Start of Text passage

The time between the beginning of the CSS burst and the complete activation of the test object is measured. 

NOTE: If the measurement using the CS-Signal does not allow to clearly identify the minimum activation level, 
the measurement may be repeated by using a one syllable word instead of the CS-Signal. The word used 
should be of similar duration, the average level of the word should be adapted to the CS-signal level of 
the according CS -burst. 

6.8.2 Minimum activation level and sensitivity in Receive direction 

For further study. 

6.8.3 Automatic level control 

For further study. 

6.8.4 Silence Suppression and Comfort Noise Generation 

For further study. 

6.9 Background noise performance 

6.9.1 Performance in send direction in the presence of background noise 

Requirement 

The level of comfort noise, if implemented, shall be within in a range of +2 dB and -5 dB compared to the original 
(transmitted) background noise. The noise level is calculated with psophometric weighting. 

NOTE 1 : It is advisable that the comfort noise matches the original signal as good as possible (from a perceptional 
point of view). 

NOTE 2: Input for further specification necessary (e.g. on temporal matching).

End of Text passage
Start of Listed records

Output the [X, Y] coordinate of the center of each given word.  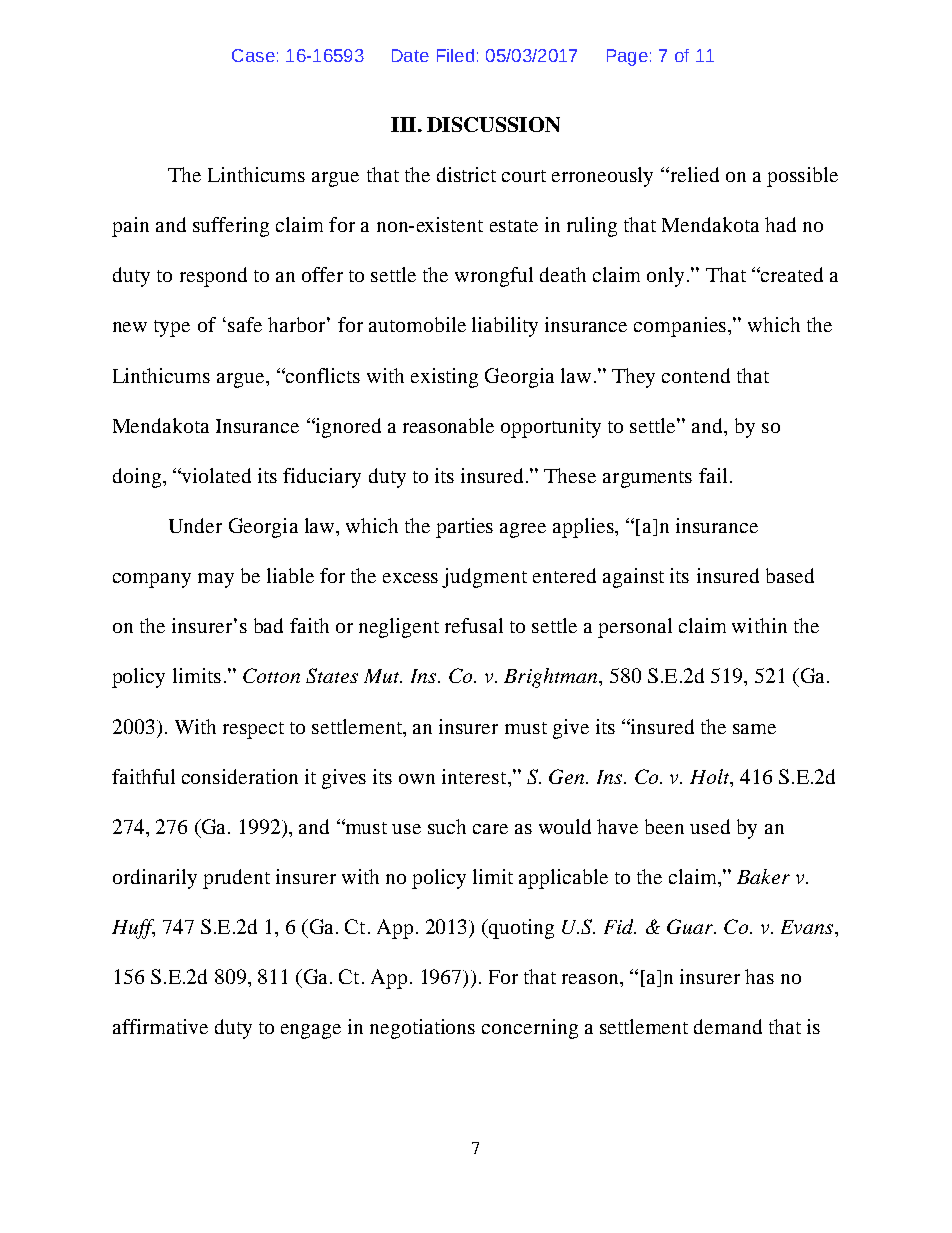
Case [253, 55]
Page [627, 57]
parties [464, 528]
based [790, 575]
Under [195, 525]
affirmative [160, 1026]
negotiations [422, 1029]
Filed [455, 55]
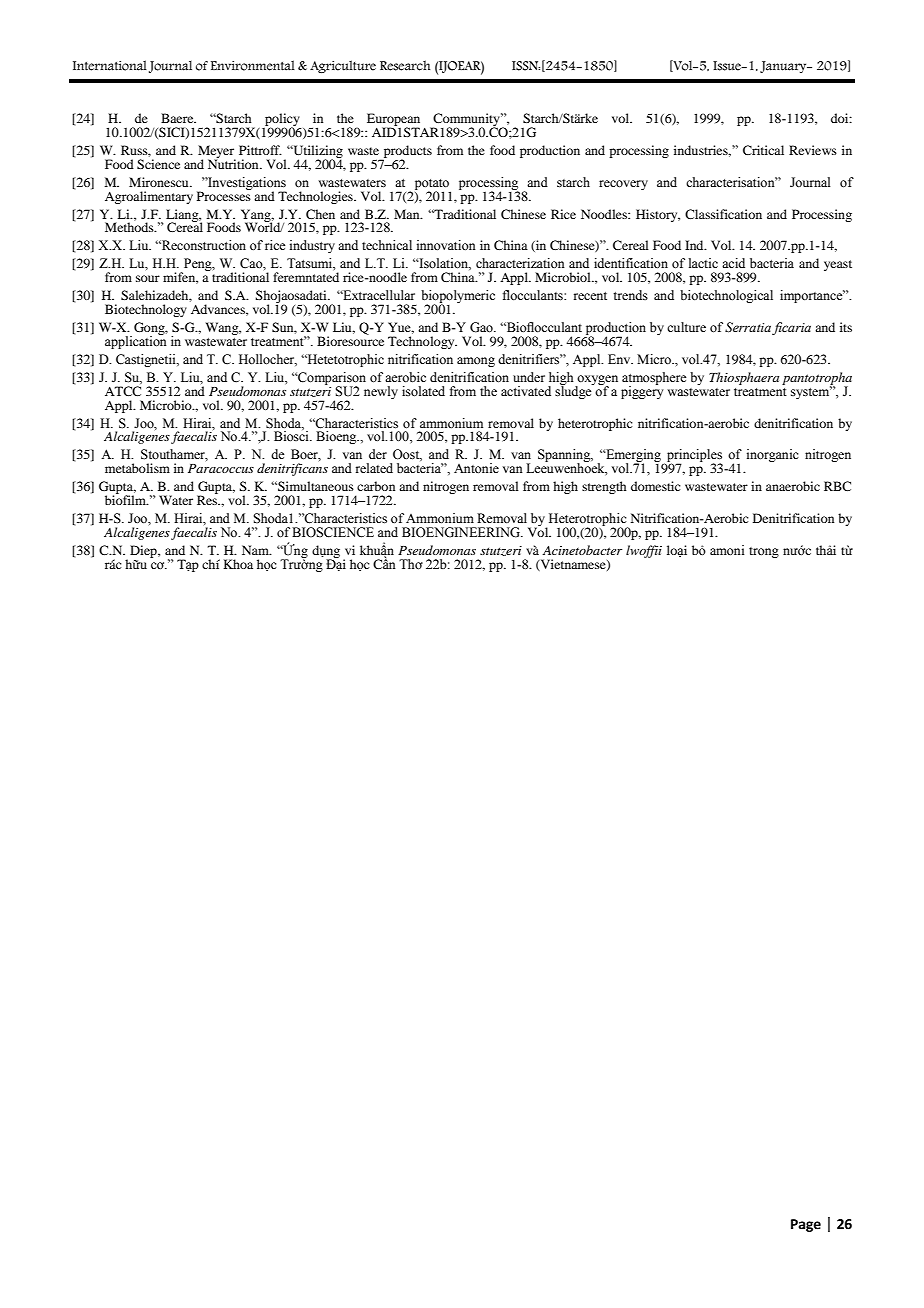  Describe the element at coordinates (806, 1225) in the screenshot. I see `Page` at that location.
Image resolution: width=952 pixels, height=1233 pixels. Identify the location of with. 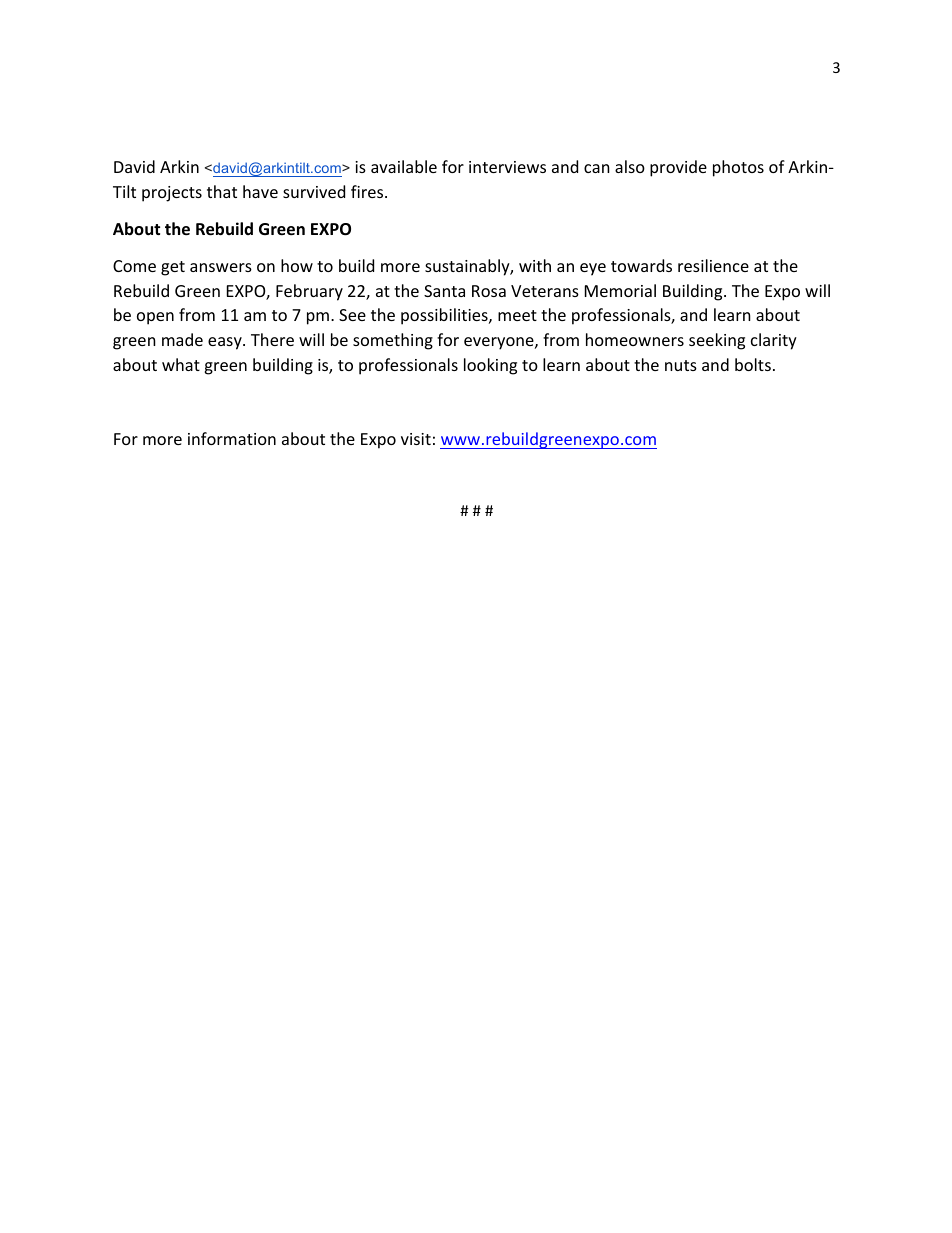
(535, 265).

End of Listed records

Objective A:
In the test specification passage, translate "The noise level is calculated with psophometric weighting." into Spanish.
Objective B:
Rewrite all of the entries with "pixels" changed to "px", keeping everything else the same and leaving out the pictures.
The entries are unrelated to the passage on the test specification.

Task result A:
El nivel de ruido se calcula con ponderación sofométrica.

Task result B:
Output the [X, Y] coordinate of the center of each given word.  
Case [253, 55]
Page [627, 57]
parties [464, 528]
based [790, 575]
Under [195, 525]
affirmative [160, 1026]
negotiations [422, 1029]
Filed [455, 55]
  Describe the element at coordinates (806, 1225) in the screenshot. I see `Page` at that location.
Image resolution: width=952 px, height=1233 px. Identify the location of with. 
(535, 265).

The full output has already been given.